"Show Me What Democracy Looks Like"
Our guest author today is John McCrann, a Math teacher and experiential educator at Harvest Collegiate High School in New York City. John is a member of the America Achieves Fellowship, Youth Opportunities Program, and Teacher Leader Study Group. He tweets at @JohnTroutMcCran.
New York City’s third through eighth graders are in the middle of state tests, and many of our city’s citizens have taken strong positions on the value (or lack thereof) of these assessments. The protests, arguments and activism surrounding these tests remind me of a day when I was a substitute civics teacher during summer school. “I need help," Charlotte said as she approached my desk, “what is democracy?"

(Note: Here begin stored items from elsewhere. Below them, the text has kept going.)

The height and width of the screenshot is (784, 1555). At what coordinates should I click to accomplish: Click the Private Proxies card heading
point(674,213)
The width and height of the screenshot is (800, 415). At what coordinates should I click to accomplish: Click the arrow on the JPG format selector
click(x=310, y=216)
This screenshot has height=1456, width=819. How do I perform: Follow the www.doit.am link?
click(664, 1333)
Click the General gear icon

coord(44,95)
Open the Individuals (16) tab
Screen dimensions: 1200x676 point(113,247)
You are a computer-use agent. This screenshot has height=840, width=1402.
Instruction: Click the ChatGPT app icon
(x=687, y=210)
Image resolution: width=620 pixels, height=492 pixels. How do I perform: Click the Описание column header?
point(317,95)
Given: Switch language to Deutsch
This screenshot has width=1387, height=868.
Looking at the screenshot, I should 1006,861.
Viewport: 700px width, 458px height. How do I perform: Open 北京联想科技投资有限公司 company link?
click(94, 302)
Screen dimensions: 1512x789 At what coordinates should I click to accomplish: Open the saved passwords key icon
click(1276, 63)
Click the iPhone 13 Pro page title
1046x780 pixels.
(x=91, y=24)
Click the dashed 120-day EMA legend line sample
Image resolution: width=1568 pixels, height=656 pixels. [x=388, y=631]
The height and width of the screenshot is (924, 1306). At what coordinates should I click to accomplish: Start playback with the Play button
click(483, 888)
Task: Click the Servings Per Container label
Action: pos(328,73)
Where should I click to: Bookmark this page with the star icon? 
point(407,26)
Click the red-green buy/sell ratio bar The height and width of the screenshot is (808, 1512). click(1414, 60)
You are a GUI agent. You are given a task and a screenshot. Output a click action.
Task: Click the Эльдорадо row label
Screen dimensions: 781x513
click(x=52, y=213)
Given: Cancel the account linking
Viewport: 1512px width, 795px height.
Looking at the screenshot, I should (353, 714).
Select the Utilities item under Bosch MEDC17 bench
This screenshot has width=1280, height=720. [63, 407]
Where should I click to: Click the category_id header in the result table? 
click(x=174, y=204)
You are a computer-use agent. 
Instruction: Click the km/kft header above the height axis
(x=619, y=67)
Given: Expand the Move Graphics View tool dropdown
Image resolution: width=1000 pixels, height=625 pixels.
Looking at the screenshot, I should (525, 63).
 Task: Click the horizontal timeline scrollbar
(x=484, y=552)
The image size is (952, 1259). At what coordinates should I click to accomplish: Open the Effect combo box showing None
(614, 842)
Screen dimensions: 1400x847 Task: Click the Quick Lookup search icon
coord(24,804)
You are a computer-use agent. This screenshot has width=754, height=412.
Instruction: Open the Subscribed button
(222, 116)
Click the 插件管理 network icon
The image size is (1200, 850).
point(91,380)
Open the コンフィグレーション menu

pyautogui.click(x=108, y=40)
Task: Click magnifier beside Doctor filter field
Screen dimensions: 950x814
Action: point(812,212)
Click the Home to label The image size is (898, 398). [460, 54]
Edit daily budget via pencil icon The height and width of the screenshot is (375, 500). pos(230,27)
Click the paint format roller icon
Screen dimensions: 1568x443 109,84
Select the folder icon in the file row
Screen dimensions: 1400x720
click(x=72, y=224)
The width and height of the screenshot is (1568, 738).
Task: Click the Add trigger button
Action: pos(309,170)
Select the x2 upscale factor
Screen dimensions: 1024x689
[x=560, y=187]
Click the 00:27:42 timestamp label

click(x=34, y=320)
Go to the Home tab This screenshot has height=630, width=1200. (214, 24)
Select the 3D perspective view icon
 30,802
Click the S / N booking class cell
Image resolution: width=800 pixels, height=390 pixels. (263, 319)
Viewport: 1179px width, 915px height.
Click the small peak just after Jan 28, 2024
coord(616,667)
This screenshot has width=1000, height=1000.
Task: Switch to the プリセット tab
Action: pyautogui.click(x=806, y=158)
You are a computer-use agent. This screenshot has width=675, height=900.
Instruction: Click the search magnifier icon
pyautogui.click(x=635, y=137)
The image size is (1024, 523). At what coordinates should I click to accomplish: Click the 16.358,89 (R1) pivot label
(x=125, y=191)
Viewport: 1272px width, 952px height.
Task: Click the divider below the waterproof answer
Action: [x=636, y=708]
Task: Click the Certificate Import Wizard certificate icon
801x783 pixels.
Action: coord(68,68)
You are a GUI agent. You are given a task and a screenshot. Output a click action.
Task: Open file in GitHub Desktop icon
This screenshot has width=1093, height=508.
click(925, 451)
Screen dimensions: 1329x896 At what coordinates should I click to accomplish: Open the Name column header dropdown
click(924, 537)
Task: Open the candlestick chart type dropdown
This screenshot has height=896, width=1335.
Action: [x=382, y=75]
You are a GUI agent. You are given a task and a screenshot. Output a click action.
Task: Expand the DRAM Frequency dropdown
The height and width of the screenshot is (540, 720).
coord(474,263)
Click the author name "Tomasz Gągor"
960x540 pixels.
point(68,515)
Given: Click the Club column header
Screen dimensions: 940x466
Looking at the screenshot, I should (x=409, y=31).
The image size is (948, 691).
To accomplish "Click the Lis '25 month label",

On that day, my mind flashed to a scene I witnessed outside the White House in the spring of 2003. On one side of the fence, protestors shouted: “Show me what democracy looks like! This is what democracy looks like!” On the other side worked an administration who had invaded another country in an effort to “expand democracy." Passionate, bright people on both sides of that fence believed in the idea that Charlotte was asking about, but came to very different conclusions about how to enact the concept.
At my school, Harvest Collegiate High School, we teach about democracy every day, yet a large portion of what we do is dictated by state standardized tests, which are undemocratic; a small group of people make decisions that control many citizens (including students, teachers, and families).
Last spring, I developed assessments with a group of teachers, state DoE officials, coaches from the Institute for Student Achievement and the union. We created a series of Common Core-aligned performance tasks for math classes across the city, in accordance with the city’s new teacher evaluation system. We began by thinking deeply about each math discipline, reading texts by leading thinkers in math education (such as Driscoll and Wu), debating, and changing the language of certain items to meet our students’ needs. We brought the tasks to students in our classes and shared their work and feedback with the group to use as evidence as we continued to improve it. A group of stakeholders from various backgrounds reading, working, arguing, and thinking together: “this is what democracy looks like."
While I am not an expert in the latest psychometric techniques, my expertise lies in the mathematical thinking of Michael, Joanne, Deshawn and the other students in my class. I tailored the tasks to meet their learning goals, and structured items for their zones of proximal development, eliciting much more meaningful data about them.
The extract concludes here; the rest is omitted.